Obsesi dan imajinasi
Tentu bukan kebetulan jika Wage dan Yamin sama-sama memiliki obsesi dan imajinasi tentang tanah Indonesia yang kemudian dituangkan dalam karya seninya. Lebih luas lagi, kemudian dalam sebuah elan pergerakan.
Tanah adalah obsesi dan imajinasi generasi muda Indonesia saat itu. Tanah bahkan kesadaran dan kerinduan kolektif bangsa Indonesia. Tanah juga sebagai identitas hakiki bangsa yang merdeka, yang semula hanyalah ilusi sepanjang penjajahan kolonial berabad-abad lamanya. Oleh karena itu, berdaulat atas tanah adalah bagian integral dari cita-cita pergerakan kemerdekaan nasional.
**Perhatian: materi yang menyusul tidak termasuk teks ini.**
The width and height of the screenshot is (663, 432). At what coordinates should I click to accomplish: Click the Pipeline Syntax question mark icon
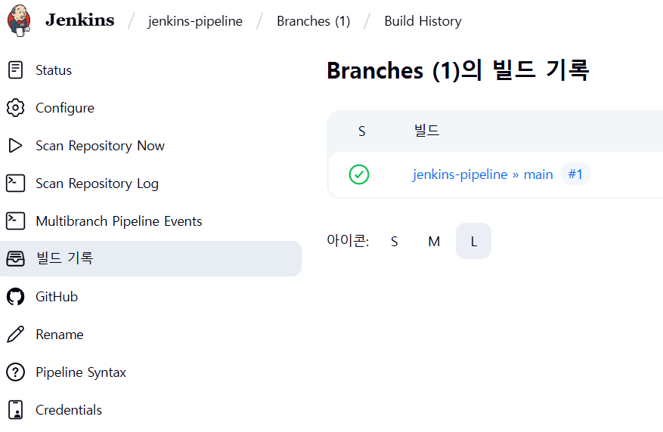[16, 372]
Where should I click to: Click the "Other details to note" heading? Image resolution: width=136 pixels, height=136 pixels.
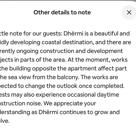click(62, 12)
Seperti halnya sejarah bangsa mana pun di dunia, generasi muda pun mengambil tanggung jawab menjadi suara bangsanya.
Untuk itu, pagi-pagi benar setelah merebut kemerdekaan di hadapan ancaman bayonet bala tentara Jepang, Panitia Persiapan Kemerdekaan Indonesia yang berisi generasi muda berumur 30-50 tahun mengartikulasikan kesadaran dan kerinduan akan tanah Indonesia dalam konstitusi Indonesia, yakni Pasal 33 Undang-Undang Dasar 1945.
Jika pemerintah kolonial menempatkan tanah sebagai obyek eksploitasi, anak-anak muda menempatkan tanah dalam posisi yang diametral; instrumen keadilan sosial. Pasal 33 menyebutkan, "Bumi dan air dan kekayaan alam yang terkandung di dalamnya dikuasai negara dan dipergunakan untuk sebesar-besarnya kemakmuran rakyat."
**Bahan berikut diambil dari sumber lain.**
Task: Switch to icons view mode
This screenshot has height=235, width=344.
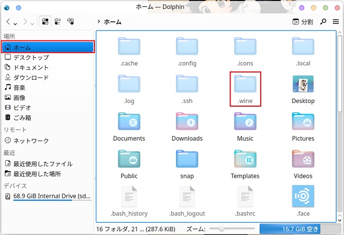Action: (45, 22)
Aplikasinya, pemerintah menerbitkan Undang-Undang Nomor 5 Tahun 1960 tentang Peraturan Dasar Pokok-Pokok Agraria. Orientasinya jelas, reforma agraria. Mengapa reforma agraria? Sebab, penjajahan pemerintah kolonial selama 3,5 abad meninggalkan warisan ketimpangan struktur penguasaan tanah yang berujung kemiskinan di Indonesia. Ini juga menjadi imbas dominasi penguasaan tanah oleh perusahaan perkebunan di zaman kolonial Belanda.
Mengacu UU Pokok Agraria, reforma agraria adalah penataan ulang pemilikan, penguasaan, dan penggunaan sumber-sumber agraria, terutama tanah, untuk kepentingan petani, buruh tani, dan rakyat kecil atau golongan ekonomi lemah. Inti reforma agraria adalah redistribusi kepemilikan dan penguasaan tanah. Tujuannya menciptakan keadilan sosial, meningkatkan produktivitas, dan kesejahteraan rakyat.
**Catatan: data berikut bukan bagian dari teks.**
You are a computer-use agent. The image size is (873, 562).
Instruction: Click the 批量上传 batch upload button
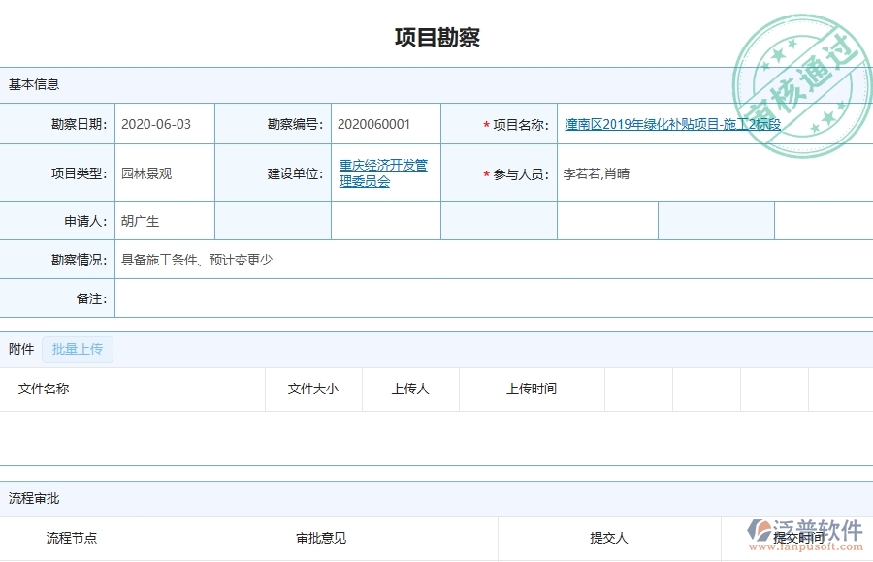[x=78, y=349]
Namun, sejarah punya jalan. Implementasi amanat Pasal 33 UUD 1945 dan UU Pokok Agraria layu sebelum berkembang. Narasi bersar kebijakan pemerintah tidak lagi reforma agraria, tetapi liberalisasi tanah. Rezim Orde Baru membuka kotak pandora liberalisasi tanah dengan menerbitkan UU No 1/1967 tentang Penanaman Modal Asing. Selebihnya, kemudian berseminya berbagai UU sektoral yang mengacak-acak Pasal 33 UUD 1945 dan UU Pokok Agraria sebagai aturan induk pengelolaan tanah.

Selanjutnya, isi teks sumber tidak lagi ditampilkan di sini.